- There's not much lately that we'd like to import from
China.
-
- Certainly not the yummy steamed buns stuffed with shredded
cardboard soaked in a caustic agent used to make soap. Or the tasty toothpaste
laced with an antifreeze ingredient. Or the scrumptious seafood with a
chemical kick. Or those pet foods with kibbles and bits of poison.
-
- But there is one thing made in China we could use: mea
culpas of high officials.
-
- Zheng Xiaoyu, a top regulator who helped create China's
Food and Drug Administration, accepted $850,000 in bribes from drug companies
and became enmeshed in the mistakes that flooded the market with dangerous
drugs. Before he was executed Tuesday, he wrote a short confession titled
"How I Look on My Mistakes."
-
- "Thinking back on what has happened these years,
I start to see the problems clearly," he wrote in prison. "Why
are the friends who gave me money all the bosses of pharmaceutical companies?
Obviously because I was in charge of drug administration.
-
- "I am confessing here that I loosened self-discipline,
ignored the bottom line," he said, adding that he had to confess his
mistakes "as an act of saving my soul."
-
- We would skip the execution - although perhaps there
should be ranch arrest for W., and Cheney could do community service passing
out condoms at Gay Pride festivals.
-
- But it is time for the lethally inept duo running the
country to do some painstaking self-examination and confession. Just as
the Communist Party helped the late Mr. Zheng compose his thoughts, I volunteer
to ghost-write our leaders' self-scrutiny:
-
- "How I Look on My Mistakes," by George W. Bush
-
- The people trusted me with an important position. I didn't
live up to expectations. I let Dick supersize the executive branch and
cast Democrats as whiners and traitors. Why did I not suspect that Dick
might be power-hungry when he appointed himself vice president? Why did
I let him take over my presidency and fill it up with warmongers? I was
so afraid to be called a wimp, as my father once was, I allowed Dick and
Rummy to turn me into a wimp. I should never have allowed Dick to conspire
with energy lobbyists and steer contracts to Halliburton. A tip-off should
have been when Dick kept giving himself all the same powers that I had.
Or when he outed that pretty lady spy.
-
- If only I had kept my promise to go after the thugs who
attacked us on 9/11, because now I've made Osama and Al Qaeda stronger.
I know my false claim about Al Qaeda's ties with Iraq led to Iraq's being
tied down by Al Qaeda.
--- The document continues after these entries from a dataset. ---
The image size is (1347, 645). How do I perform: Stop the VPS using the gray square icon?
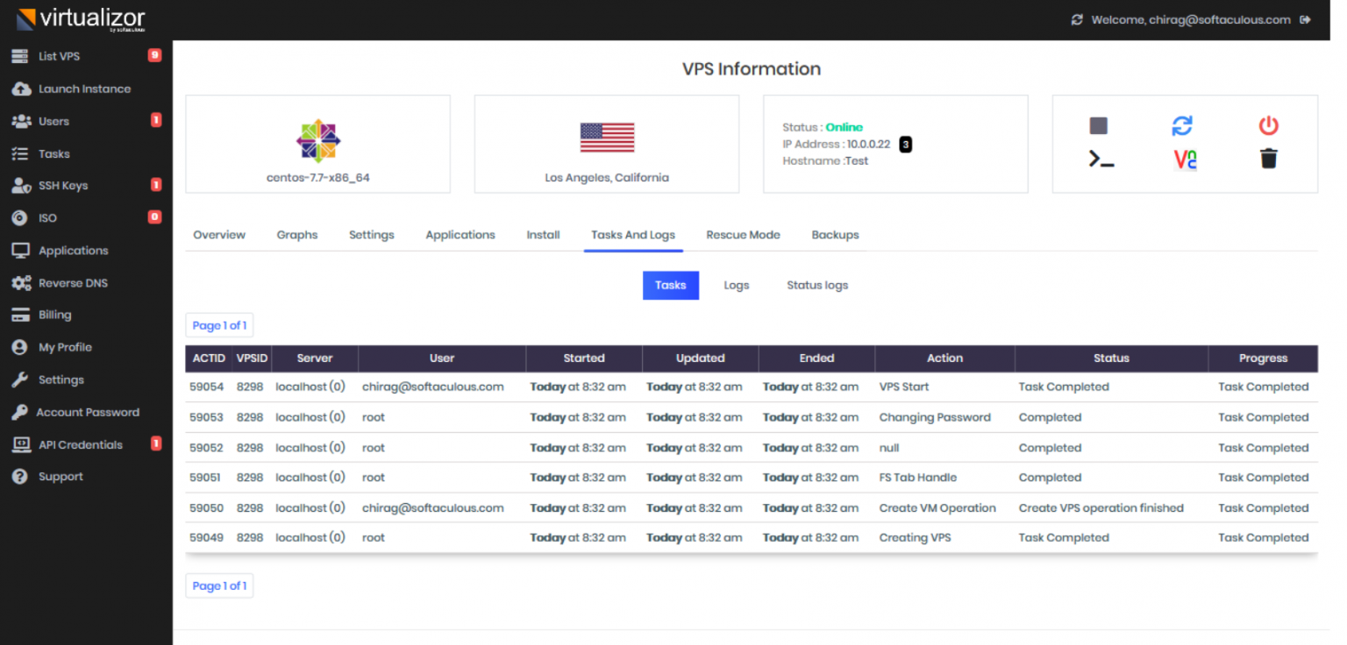coord(1097,125)
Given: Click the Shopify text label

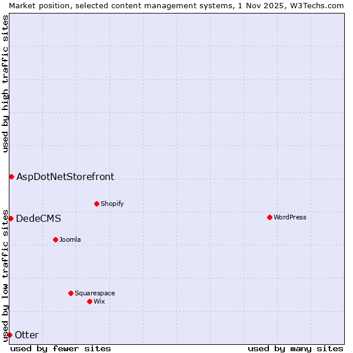Looking at the screenshot, I should (x=112, y=204).
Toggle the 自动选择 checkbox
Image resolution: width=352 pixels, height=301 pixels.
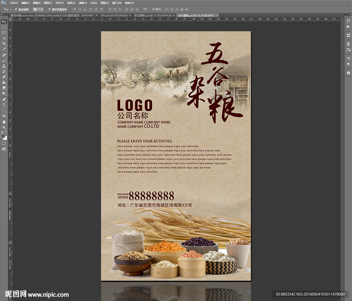click(16, 9)
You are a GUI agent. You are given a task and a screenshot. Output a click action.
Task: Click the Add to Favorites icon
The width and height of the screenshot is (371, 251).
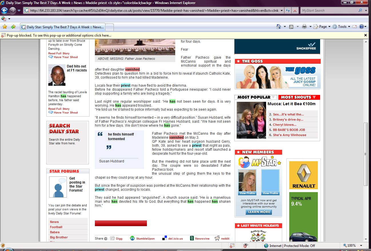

I see now that my bungled war on terror has created
more terror, empowered Iran and made America less secure. Oh, yeah, and
I'm sorry I broke the military.
-
- I stained the family honor when I ignored the elders
of the Iraq Study Group. I should not have worried that I would be seen
as kowtowing to my dad's friends. The Oval Office is not the right place
for a teenage rebellion.
-
- I should not have picked that dimwit Brownie, and I should
have trusted the gut of anyone besides that goof-off Chertoff to keep the
nation safe. And what was I thinking when I said Harriet Miers should be
a Supreme Court justice? That was loony. I'm sorry I made the surgeon general
mention my name three times on every page of his speeches. That was childish.
-
- How could I have let Dick bring in his best friend, Rummy,
my dad's old nemesis? Dummy Rummy let Osama escape at Tora Bora, messed
up the Iraq occupation and aborted a mission to wipe out top Al Qaeda leaders
because he was protecting Musharraf, who was protecting Al Qaeda in the
tribal areas. Even though I promised to get rid of dictators who helped
terrorists, I ended up embracing a Pakistani dictator who helps terrorists.
-
- I'm embarrassed that the Iraqi Parliament is taking a
monthlong vacation in the middle of my surge. Could I have set a bad example
when I rode my bike in Crawford while New Orleans drowned?
-
- I'm sorry I keep pretending Iraq will get better if we
stay longer. It wasn't very nice of me to push the surge when I knew it
couldn't work. I just wanted to dump the defeat on my successor. I wish
Hillary the best of luck.
-
- If I had left the gym long enough to read about Algeria
or even one of T. E. Lawrence's Seven Pillars of Wisdom, then I might have
not gotten bogged down in Iraq and let North Korea, China and Russia slide.
-
- Being the Decider is so confusing. I regret stealing
the presidency and wish I could give it back.